In spring 2015 Hakai Institute, in partnership with Salmon Coast, launched its Salmon Early Marine Survival Program. This program aims to address the need for improved knowledge of the factors governing juvenile salmon health and survival during their first weeks at sea. This research program focuses on Fraser River salmon, and the critical section of their northward migration route through the Discovery Islands and Johnstone Strait. This area has been identified as a potential low productivity choke point for the growth, condition, and ultimately survival of juvenile Fraser River salmon. The Discovery Islands and Johnstone Strait also represent a key area of interaction between wild and farmed fish.
Our sampling program is operated out of Hakai Institute’s Quadra Island Research Station, targeting the Discovery Islands, and Salmon Coast’s Echo Bay Research Station, targeting Johnstone Strait.
Using a highly mobile fleet of small research vessels we conduct high temporal and spatial resolution sampling through the Discovery Islands / Johnstone Strait region for the duration of the outmigration period.

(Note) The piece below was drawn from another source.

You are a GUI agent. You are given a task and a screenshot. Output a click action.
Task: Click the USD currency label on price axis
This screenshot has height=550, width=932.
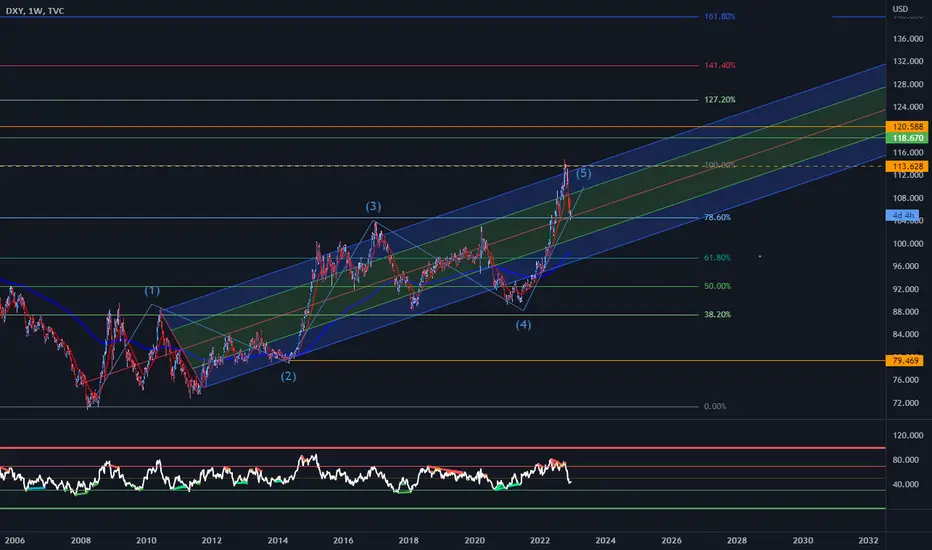900,9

Juvenile salmon are collected with mini-purse seine nets and samples are retained for analysis of feeding biology, growth, condition factor, and parasite and pathogen load.
Data on juvenile salmon biology is being combined with intensive bio-oceanographic measurements to address the following overarching research questions:
- What controls of the quantity and quality of zooplankton prey for migrating juvenile salmon?
- What are the stock specific migration dynamics through the complex Discovery Island / Johnstone Strait region?
- How do variations in zooplankton prey quantity and quality across the region, and over the migration period, interact with migration route and timing to determine fish health?
- What is the juvenile salmon parasite and pathogen infection dynamics across the Discovery Island / Johnstone Strait region?